__REQUIREMENT__:
Determine how many lines in the listing that follows include "Icon". Answer only with that number.

__RECORD EXCERPTS__:
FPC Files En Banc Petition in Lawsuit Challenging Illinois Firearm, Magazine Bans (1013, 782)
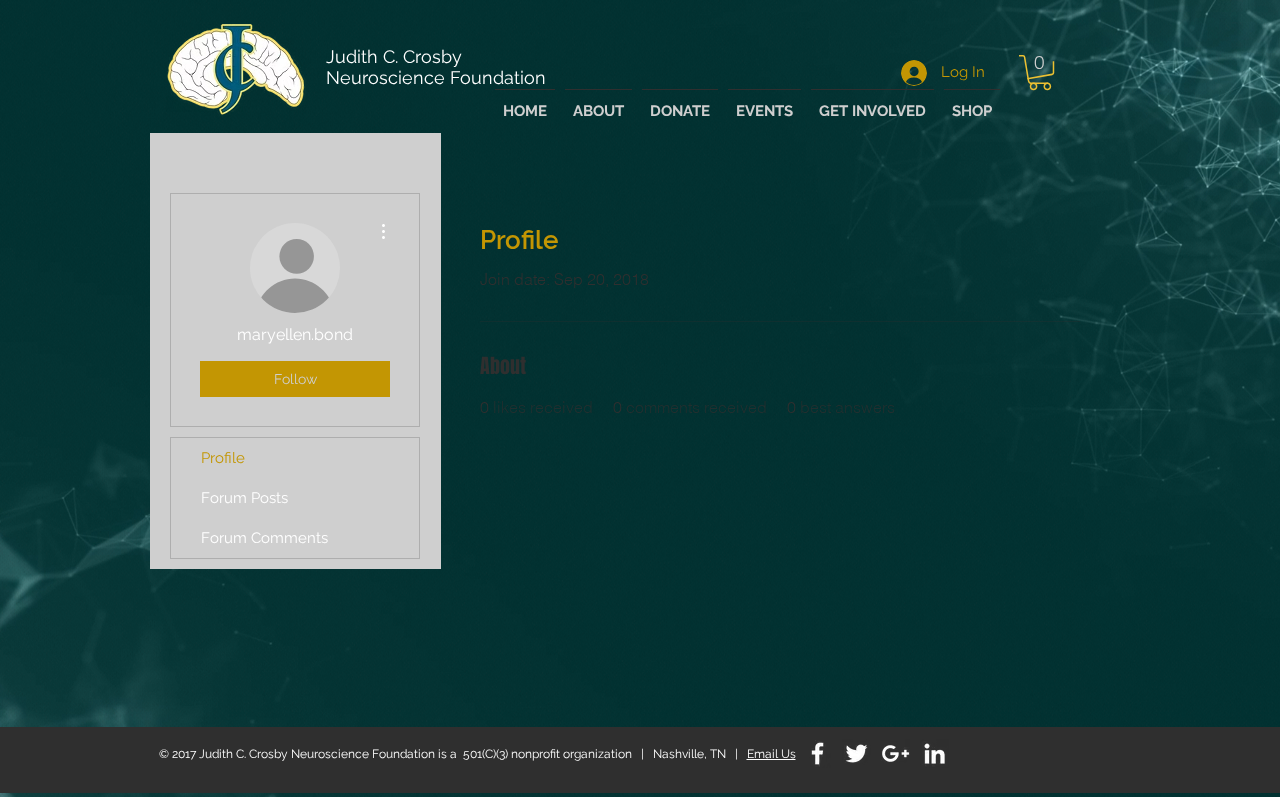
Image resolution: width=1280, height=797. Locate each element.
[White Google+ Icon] (895, 753)
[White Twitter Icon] (856, 753)
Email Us (771, 754)
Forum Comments (264, 538)
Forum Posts (244, 498)
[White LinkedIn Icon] (934, 753)
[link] (1040, 72)
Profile (223, 458)
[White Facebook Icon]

__ANSWER BOX__:
4